Selling a home in winter is often a slow process. Since many home buyers traditionally hunker down as the temperature drops, particularly during the holidays, home sellers with real estate on the market typically see fewer buyers and lower offers.

That’s your typical winter, but this winter is shaping up to be a whole different reality, even a hot seller’s market.

According to Lawrence Yun, chief economist at the National Association of Realtors®, “It will be one of the best winter sales years ever.”

Even amid the coronavirus pandemic, buyer demand this winter is expected to be sky-high—particularly among first-timers who are keen to take advantage of record-low interest rates, which have been hovering below 3%. Combine that with a dearth of homes on the market (in a recent realtor.com report, December’s home inventory was nearly 40% lower compared with the same month last year), and things look clutch for sellers.

“Sellers will have the ball in their court so to speak, as there are more buyers than sellers,” says Danielle Hale, chief economist at realtor.com®. “This means seller-friendly trends like rising home prices and quick-selling homes.”

Here’s how sellers can make the most of this unprecedented time and enjoy a blizzard of buyers this winter.

Price your home on the high end

COVID-19 has created a shaky economy, so you may think pricing your home on the low end is the way to go. But that’s not the case.

According to a realtor.com report, the national median home listing price jumped 13.4% in December compared with last year, reaching $340,000, and price per square foot rose 15.9%.

The upshot? These days, you’re likely to get offers at list price, or even higher.

“Prices are very high,” says Simon Isaacsowner/broker of Simon Isaacs Real Estate in Palm Beach, FL. “People are getting what they’re asking.”

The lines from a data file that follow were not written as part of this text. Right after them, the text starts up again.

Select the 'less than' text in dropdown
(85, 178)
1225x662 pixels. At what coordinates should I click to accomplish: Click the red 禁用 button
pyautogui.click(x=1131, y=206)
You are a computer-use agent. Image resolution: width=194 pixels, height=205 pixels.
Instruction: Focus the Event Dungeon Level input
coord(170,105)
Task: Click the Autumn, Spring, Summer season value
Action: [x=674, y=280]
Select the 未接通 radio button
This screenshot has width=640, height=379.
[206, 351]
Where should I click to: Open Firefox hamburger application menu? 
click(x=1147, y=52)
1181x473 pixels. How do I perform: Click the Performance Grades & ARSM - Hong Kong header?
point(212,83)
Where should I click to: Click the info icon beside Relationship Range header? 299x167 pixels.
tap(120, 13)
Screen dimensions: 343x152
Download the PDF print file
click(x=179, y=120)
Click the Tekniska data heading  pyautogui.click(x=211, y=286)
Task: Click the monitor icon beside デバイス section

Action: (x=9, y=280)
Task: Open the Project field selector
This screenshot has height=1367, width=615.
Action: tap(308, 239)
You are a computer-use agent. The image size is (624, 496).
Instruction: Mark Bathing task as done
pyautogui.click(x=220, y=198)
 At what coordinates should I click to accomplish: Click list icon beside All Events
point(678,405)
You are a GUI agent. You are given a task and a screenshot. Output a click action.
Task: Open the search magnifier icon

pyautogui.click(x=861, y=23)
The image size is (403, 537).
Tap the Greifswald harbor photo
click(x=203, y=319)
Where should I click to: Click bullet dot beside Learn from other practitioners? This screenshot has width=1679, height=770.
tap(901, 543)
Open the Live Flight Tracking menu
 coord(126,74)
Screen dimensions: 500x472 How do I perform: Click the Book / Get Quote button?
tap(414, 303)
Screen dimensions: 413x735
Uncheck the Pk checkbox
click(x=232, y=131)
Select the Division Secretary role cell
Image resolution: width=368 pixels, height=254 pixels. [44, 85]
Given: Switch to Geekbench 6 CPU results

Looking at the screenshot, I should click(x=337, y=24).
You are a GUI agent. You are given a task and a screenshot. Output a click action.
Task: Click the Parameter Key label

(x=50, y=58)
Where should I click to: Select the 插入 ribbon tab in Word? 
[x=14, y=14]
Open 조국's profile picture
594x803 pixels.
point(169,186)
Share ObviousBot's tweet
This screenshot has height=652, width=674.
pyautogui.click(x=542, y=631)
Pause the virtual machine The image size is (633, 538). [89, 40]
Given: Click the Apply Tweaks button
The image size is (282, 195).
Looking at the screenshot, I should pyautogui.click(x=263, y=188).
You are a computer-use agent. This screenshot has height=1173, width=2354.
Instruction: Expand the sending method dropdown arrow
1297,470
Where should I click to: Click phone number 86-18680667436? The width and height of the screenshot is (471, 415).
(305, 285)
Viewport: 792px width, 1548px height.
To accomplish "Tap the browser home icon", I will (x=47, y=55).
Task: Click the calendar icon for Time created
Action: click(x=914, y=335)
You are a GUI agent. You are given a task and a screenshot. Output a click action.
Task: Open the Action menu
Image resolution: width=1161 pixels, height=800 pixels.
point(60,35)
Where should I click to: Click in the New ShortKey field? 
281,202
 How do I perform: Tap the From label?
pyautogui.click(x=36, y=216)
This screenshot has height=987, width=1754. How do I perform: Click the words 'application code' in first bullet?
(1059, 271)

Another plus: The low interest rates could keep monthly mortgage payments low. So buyers may be able to afford a more expensive home.

Make your home move-in ready

Today, buyers are keen to find a home that won’t need a lot of work after they move in. As such, it behooves sellers more than ever to make small repairs and upgrades that will increase a home’s value and justify a high offer.

“Sellers need to make sure their house is turnkey,” says Matt van Winkle, a real estate broker/owner of Re/Max Northwest Realtors in Seattle. “The buyer is not going to want to remodel or do repairs in the winter.”

Cleaning up the landscaping and painting are two upgrades that Isaacs always recommends to sellers.

“Landscaping is definitely something that helps to sell a home more than anything,” he says.

Sellers would also be smart to highlight (in their listing and in person) features in their home that appeal to buyers today. Since the coronavirus, people are spending more time at home, and are thus keen to purchase property with more space, privacy, rooms that can double as home offices or learning spaces, and top-notch outdoor spaces.

Make sure your listing provides a virtual tour

The pandemic has made many buyers leery of checking out homes in person unless they see one they truly love. The upshot for sellers? Your listing will really need to shine online—and one of the best ways to do this is by offering a virtual tour.

“Depending on where you live and how COVID-19 is trending in your area, sellers may want to consider having a 3D tour readily available for buyers who do not wish to do an in-person tour,” says Tracy Jones, a real estate agent with Re/Max Platinum Realty in Sarasota, FL.

This approach is also more convenient for sellers, since it can help minimize the number of strangers touring their home. Buyers can get a good sense if your home meets their needs without actually stepping inside.

Take safety seriously

Selling a home during a pandemic brings a new set of challenges. Virtual tours can minimize the foot traffic in your home, but eventually a buyer will want to see it in person. So it’s a good idea to ensure that you and your real estate agent are doing everything you can to make in-person tours as safe as possible.

Some ways to do this include limiting the number of showings per day, including gaps between showings, and limiting the size of groups seeing a home at once. Requiring masks and social distancing are also par for the course.

When people do have to see your home, leave doors, closets, and cabinets open throughout the house to minimize what they have to touch. Keep in mind, too, that once everyone leaves, it will be up to you to clean and sanitize your home.

Don’t accept an offer too quickly

The real estate market this winter is incredibly competitive. With so few homes on the market, sellers are poised to receive multiple offers, sometimes all at once. But Matt Curtis, owner of Matt Curtis Real Estatein Huntsville, AL, cautions sellers not to get in a hurry and accept an offer too quickly.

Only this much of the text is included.